- **Task instructions**
Your answer should repeat the listing in full, with no line missing or altered.
Segment Open
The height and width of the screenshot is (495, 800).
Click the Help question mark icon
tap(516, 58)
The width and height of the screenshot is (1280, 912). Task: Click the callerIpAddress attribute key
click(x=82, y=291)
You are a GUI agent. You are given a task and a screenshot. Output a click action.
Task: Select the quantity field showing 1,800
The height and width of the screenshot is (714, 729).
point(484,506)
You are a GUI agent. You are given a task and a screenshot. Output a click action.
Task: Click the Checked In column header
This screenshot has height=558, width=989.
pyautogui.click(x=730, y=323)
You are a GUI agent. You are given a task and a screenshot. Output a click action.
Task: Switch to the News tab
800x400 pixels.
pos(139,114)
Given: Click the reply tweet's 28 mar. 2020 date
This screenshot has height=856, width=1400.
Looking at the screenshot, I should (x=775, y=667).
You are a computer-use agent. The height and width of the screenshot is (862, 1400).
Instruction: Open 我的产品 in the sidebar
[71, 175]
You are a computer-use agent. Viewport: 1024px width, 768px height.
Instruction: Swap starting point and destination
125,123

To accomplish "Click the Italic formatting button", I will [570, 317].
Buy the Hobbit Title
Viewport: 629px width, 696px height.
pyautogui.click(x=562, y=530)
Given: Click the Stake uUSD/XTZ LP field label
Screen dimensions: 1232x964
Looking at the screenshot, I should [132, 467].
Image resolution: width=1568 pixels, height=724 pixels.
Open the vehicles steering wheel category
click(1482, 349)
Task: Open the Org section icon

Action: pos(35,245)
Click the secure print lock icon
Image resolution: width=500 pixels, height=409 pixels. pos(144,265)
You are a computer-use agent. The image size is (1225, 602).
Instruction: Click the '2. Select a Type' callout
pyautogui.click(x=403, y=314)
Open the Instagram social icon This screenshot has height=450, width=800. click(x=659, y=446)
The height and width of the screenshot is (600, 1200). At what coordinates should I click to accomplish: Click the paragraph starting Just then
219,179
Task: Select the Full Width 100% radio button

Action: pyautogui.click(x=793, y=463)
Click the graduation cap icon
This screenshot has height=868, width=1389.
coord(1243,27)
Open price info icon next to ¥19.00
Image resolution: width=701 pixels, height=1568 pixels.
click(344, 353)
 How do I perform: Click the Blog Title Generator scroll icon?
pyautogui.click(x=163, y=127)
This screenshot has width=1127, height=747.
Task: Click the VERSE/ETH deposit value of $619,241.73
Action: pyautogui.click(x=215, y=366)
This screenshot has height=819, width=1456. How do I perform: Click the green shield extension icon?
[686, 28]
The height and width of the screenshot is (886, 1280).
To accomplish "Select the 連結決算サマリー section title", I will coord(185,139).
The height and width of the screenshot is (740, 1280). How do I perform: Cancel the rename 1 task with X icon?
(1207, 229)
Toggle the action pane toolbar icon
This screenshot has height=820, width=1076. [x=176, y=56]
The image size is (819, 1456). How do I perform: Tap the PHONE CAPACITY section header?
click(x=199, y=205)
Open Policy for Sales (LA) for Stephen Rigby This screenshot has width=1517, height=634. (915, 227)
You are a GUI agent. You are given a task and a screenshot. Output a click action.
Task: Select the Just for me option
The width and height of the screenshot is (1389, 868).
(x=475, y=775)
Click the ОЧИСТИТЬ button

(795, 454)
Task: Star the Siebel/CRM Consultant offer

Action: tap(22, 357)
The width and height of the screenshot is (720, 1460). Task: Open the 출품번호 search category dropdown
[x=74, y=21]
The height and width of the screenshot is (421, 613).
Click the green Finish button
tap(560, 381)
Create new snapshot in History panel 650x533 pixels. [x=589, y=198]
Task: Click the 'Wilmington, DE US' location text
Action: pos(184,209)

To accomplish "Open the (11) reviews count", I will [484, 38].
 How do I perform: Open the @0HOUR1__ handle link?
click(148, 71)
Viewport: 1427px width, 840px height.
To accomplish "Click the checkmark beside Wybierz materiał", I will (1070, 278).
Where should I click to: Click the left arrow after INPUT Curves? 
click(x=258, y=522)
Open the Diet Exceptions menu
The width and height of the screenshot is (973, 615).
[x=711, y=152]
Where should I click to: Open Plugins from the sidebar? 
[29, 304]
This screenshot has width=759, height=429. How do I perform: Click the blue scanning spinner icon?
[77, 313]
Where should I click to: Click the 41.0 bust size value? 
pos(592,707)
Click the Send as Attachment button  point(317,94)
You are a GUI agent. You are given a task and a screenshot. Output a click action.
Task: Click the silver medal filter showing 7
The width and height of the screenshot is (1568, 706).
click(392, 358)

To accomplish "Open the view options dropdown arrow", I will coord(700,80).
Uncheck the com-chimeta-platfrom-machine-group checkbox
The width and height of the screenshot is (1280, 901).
Segment Closed
- **Result for this exercise**
The height and width of the screenshot is (495, 800).
Click the Help question mark icon
tap(516, 58)
The width and height of the screenshot is (1280, 912). Task: Click the callerIpAddress attribute key
click(x=82, y=291)
You are a GUI agent. You are given a task and a screenshot. Output a click action.
Task: Select the quantity field showing 1,800
The height and width of the screenshot is (714, 729).
point(484,506)
You are a GUI agent. You are given a task and a screenshot. Output a click action.
Task: Click the Checked In column header
This screenshot has height=558, width=989.
pyautogui.click(x=730, y=323)
You are a GUI agent. You are given a task and a screenshot. Output a click action.
Task: Switch to the News tab
800x400 pixels.
pos(139,114)
Given: Click the reply tweet's 28 mar. 2020 date
This screenshot has height=856, width=1400.
Looking at the screenshot, I should (x=775, y=667).
You are a computer-use agent. The height and width of the screenshot is (862, 1400).
Instruction: Open 我的产品 in the sidebar
[71, 175]
You are a computer-use agent. Viewport: 1024px width, 768px height.
Instruction: Swap starting point and destination
125,123

To accomplish "Click the Italic formatting button", I will [570, 317].
Buy the Hobbit Title
Viewport: 629px width, 696px height.
pyautogui.click(x=562, y=530)
Given: Click the Stake uUSD/XTZ LP field label
Screen dimensions: 1232x964
Looking at the screenshot, I should [132, 467].
Image resolution: width=1568 pixels, height=724 pixels.
Open the vehicles steering wheel category
click(1482, 349)
Task: Open the Org section icon

Action: pos(35,245)
Click the secure print lock icon
Image resolution: width=500 pixels, height=409 pixels. pos(144,265)
You are a computer-use agent. The image size is (1225, 602).
Instruction: Click the '2. Select a Type' callout
pyautogui.click(x=403, y=314)
Open the Instagram social icon This screenshot has height=450, width=800. click(x=659, y=446)
The height and width of the screenshot is (600, 1200). At what coordinates should I click to accomplish: Click the paragraph starting Just then
219,179
Task: Select the Full Width 100% radio button

Action: pyautogui.click(x=793, y=463)
Click the graduation cap icon
This screenshot has height=868, width=1389.
coord(1243,27)
Open price info icon next to ¥19.00
Image resolution: width=701 pixels, height=1568 pixels.
click(344, 353)
 How do I perform: Click the Blog Title Generator scroll icon?
pyautogui.click(x=163, y=127)
This screenshot has width=1127, height=747.
Task: Click the VERSE/ETH deposit value of $619,241.73
Action: pyautogui.click(x=215, y=366)
This screenshot has height=819, width=1456. How do I perform: Click the green shield extension icon?
[686, 28]
The height and width of the screenshot is (886, 1280).
To accomplish "Select the 連結決算サマリー section title", I will coord(185,139).
The height and width of the screenshot is (740, 1280). How do I perform: Cancel the rename 1 task with X icon?
(1207, 229)
Toggle the action pane toolbar icon
This screenshot has height=820, width=1076. [x=176, y=56]
The image size is (819, 1456). How do I perform: Tap the PHONE CAPACITY section header?
click(x=199, y=205)
Open Policy for Sales (LA) for Stephen Rigby This screenshot has width=1517, height=634. (915, 227)
You are a GUI agent. You are given a task and a screenshot. Output a click action.
Task: Select the Just for me option
The width and height of the screenshot is (1389, 868).
(x=475, y=775)
Click the ОЧИСТИТЬ button

(795, 454)
Task: Star the Siebel/CRM Consultant offer

Action: tap(22, 357)
The width and height of the screenshot is (720, 1460). Task: Open the 출품번호 search category dropdown
[x=74, y=21]
The height and width of the screenshot is (421, 613).
Click the green Finish button
tap(560, 381)
Create new snapshot in History panel 650x533 pixels. [x=589, y=198]
Task: Click the 'Wilmington, DE US' location text
Action: pos(184,209)

To accomplish "Open the (11) reviews count", I will [484, 38].
 How do I perform: Open the @0HOUR1__ handle link?
click(148, 71)
Viewport: 1427px width, 840px height.
To accomplish "Click the checkmark beside Wybierz materiał", I will (1070, 278).
Where should I click to: Click the left arrow after INPUT Curves? 
click(x=258, y=522)
Open the Diet Exceptions menu
The width and height of the screenshot is (973, 615).
[x=711, y=152]
Where should I click to: Open Plugins from the sidebar? 
[29, 304]
This screenshot has width=759, height=429. How do I perform: Click the blue scanning spinner icon?
[77, 313]
Where should I click to: Click the 41.0 bust size value? 
pos(592,707)
Click the Send as Attachment button  point(317,94)
You are a GUI agent. You are given a task and a screenshot. Output a click action.
Task: Click the silver medal filter showing 7
The width and height of the screenshot is (1568, 706).
click(392, 358)

To accomplish "Open the view options dropdown arrow", I will coord(700,80).
Uncheck the com-chimeta-platfrom-machine-group checkbox
The width and height of the screenshot is (1280, 901).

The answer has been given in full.